== DATA FOR PROCESSING ==

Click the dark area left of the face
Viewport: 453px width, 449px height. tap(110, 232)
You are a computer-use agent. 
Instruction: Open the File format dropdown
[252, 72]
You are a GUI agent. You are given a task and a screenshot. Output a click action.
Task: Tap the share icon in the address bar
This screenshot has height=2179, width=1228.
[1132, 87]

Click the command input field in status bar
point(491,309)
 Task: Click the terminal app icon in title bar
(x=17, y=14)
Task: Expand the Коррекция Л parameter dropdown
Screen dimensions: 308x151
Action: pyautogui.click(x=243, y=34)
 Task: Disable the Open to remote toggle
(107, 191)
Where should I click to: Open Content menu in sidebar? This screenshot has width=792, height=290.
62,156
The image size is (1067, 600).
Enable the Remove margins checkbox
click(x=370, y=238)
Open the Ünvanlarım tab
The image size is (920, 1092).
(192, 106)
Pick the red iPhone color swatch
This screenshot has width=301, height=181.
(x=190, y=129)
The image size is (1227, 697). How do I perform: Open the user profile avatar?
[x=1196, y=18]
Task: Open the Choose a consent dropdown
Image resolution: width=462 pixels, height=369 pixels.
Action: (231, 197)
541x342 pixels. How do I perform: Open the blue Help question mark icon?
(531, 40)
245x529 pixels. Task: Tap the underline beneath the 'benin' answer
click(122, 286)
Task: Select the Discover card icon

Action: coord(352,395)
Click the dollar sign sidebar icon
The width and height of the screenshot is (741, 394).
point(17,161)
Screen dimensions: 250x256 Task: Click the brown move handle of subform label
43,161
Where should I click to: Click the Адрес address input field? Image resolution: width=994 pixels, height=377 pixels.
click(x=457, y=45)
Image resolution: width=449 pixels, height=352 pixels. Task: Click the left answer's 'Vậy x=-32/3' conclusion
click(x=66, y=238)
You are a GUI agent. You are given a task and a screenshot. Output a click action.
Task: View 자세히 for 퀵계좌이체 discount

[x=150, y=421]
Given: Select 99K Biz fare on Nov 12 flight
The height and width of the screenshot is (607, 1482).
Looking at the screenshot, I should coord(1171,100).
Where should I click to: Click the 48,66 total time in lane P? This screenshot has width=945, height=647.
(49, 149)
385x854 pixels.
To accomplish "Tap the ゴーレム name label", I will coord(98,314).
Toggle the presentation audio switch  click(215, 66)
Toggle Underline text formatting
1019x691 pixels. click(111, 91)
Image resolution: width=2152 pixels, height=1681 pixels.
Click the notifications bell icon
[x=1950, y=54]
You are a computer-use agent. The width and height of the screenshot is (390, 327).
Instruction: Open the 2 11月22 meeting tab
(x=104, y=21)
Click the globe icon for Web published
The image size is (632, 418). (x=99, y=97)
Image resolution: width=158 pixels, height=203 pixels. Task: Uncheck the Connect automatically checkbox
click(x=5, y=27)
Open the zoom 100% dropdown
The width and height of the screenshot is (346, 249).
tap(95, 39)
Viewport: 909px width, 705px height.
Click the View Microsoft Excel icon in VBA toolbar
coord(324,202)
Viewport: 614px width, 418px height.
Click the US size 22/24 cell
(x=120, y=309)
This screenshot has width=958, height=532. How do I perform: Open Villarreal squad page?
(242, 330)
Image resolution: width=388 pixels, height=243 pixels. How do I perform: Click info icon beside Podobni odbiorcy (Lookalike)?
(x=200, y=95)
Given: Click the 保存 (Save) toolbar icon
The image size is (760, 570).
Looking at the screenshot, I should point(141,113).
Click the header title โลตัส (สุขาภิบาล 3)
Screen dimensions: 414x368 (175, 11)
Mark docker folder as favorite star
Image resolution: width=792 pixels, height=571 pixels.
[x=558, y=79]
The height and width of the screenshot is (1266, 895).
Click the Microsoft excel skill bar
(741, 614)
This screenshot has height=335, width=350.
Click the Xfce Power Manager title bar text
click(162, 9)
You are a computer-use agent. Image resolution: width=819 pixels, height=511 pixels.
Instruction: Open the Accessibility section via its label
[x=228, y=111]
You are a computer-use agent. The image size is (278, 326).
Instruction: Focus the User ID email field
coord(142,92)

===

PROBLEM DESCRIPTION – Your reply must repeat the records above exactly and in full.

SOLVED EXERCISE –
Click the dark area left of the face
Viewport: 453px width, 449px height. tap(110, 232)
You are a computer-use agent. 
Instruction: Open the File format dropdown
[252, 72]
You are a GUI agent. You are given a task and a screenshot. Output a click action.
Task: Tap the share icon in the address bar
This screenshot has height=2179, width=1228.
[1132, 87]

Click the command input field in status bar
point(491,309)
 Task: Click the terminal app icon in title bar
(x=17, y=14)
Task: Expand the Коррекция Л parameter dropdown
Screen dimensions: 308x151
Action: pyautogui.click(x=243, y=34)
 Task: Disable the Open to remote toggle
(107, 191)
Where should I click to: Open Content menu in sidebar? This screenshot has width=792, height=290.
62,156
The image size is (1067, 600).
Enable the Remove margins checkbox
click(x=370, y=238)
Open the Ünvanlarım tab
The image size is (920, 1092).
(192, 106)
Pick the red iPhone color swatch
This screenshot has width=301, height=181.
(x=190, y=129)
The image size is (1227, 697). How do I perform: Open the user profile avatar?
[x=1196, y=18]
Task: Open the Choose a consent dropdown
Image resolution: width=462 pixels, height=369 pixels.
Action: (231, 197)
541x342 pixels. How do I perform: Open the blue Help question mark icon?
(531, 40)
245x529 pixels. Task: Tap the underline beneath the 'benin' answer
click(122, 286)
Task: Select the Discover card icon

Action: coord(352,395)
Click the dollar sign sidebar icon
The width and height of the screenshot is (741, 394).
point(17,161)
Screen dimensions: 250x256 Task: Click the brown move handle of subform label
43,161
Where should I click to: Click the Адрес address input field? Image resolution: width=994 pixels, height=377 pixels.
click(x=457, y=45)
Image resolution: width=449 pixels, height=352 pixels. Task: Click the left answer's 'Vậy x=-32/3' conclusion
click(x=66, y=238)
You are a GUI agent. You are given a task and a screenshot. Output a click action.
Task: View 자세히 for 퀵계좌이체 discount

[x=150, y=421]
Given: Select 99K Biz fare on Nov 12 flight
The height and width of the screenshot is (607, 1482).
Looking at the screenshot, I should coord(1171,100).
Where should I click to: Click the 48,66 total time in lane P? This screenshot has width=945, height=647.
(49, 149)
385x854 pixels.
To accomplish "Tap the ゴーレム name label", I will coord(98,314).
Toggle the presentation audio switch  click(215, 66)
Toggle Underline text formatting
1019x691 pixels. click(111, 91)
Image resolution: width=2152 pixels, height=1681 pixels.
Click the notifications bell icon
[x=1950, y=54]
You are a computer-use agent. The width and height of the screenshot is (390, 327).
Instruction: Open the 2 11月22 meeting tab
(x=104, y=21)
Click the globe icon for Web published
The image size is (632, 418). (x=99, y=97)
Image resolution: width=158 pixels, height=203 pixels. Task: Uncheck the Connect automatically checkbox
click(x=5, y=27)
Open the zoom 100% dropdown
The width and height of the screenshot is (346, 249).
tap(95, 39)
Viewport: 909px width, 705px height.
Click the View Microsoft Excel icon in VBA toolbar
coord(324,202)
Viewport: 614px width, 418px height.
Click the US size 22/24 cell
(x=120, y=309)
This screenshot has width=958, height=532. How do I perform: Open Villarreal squad page?
(242, 330)
Image resolution: width=388 pixels, height=243 pixels. How do I perform: Click info icon beside Podobni odbiorcy (Lookalike)?
(x=200, y=95)
Given: Click the 保存 (Save) toolbar icon
The image size is (760, 570).
Looking at the screenshot, I should point(141,113).
Click the header title โลตัส (สุขาภิบาล 3)
Screen dimensions: 414x368 (175, 11)
Mark docker folder as favorite star
Image resolution: width=792 pixels, height=571 pixels.
[x=558, y=79]
The height and width of the screenshot is (1266, 895).
Click the Microsoft excel skill bar
(741, 614)
This screenshot has height=335, width=350.
Click the Xfce Power Manager title bar text
click(162, 9)
You are a computer-use agent. Image resolution: width=819 pixels, height=511 pixels.
Instruction: Open the Accessibility section via its label
[x=228, y=111]
You are a computer-use agent. The image size is (278, 326).
Instruction: Focus the User ID email field
coord(142,92)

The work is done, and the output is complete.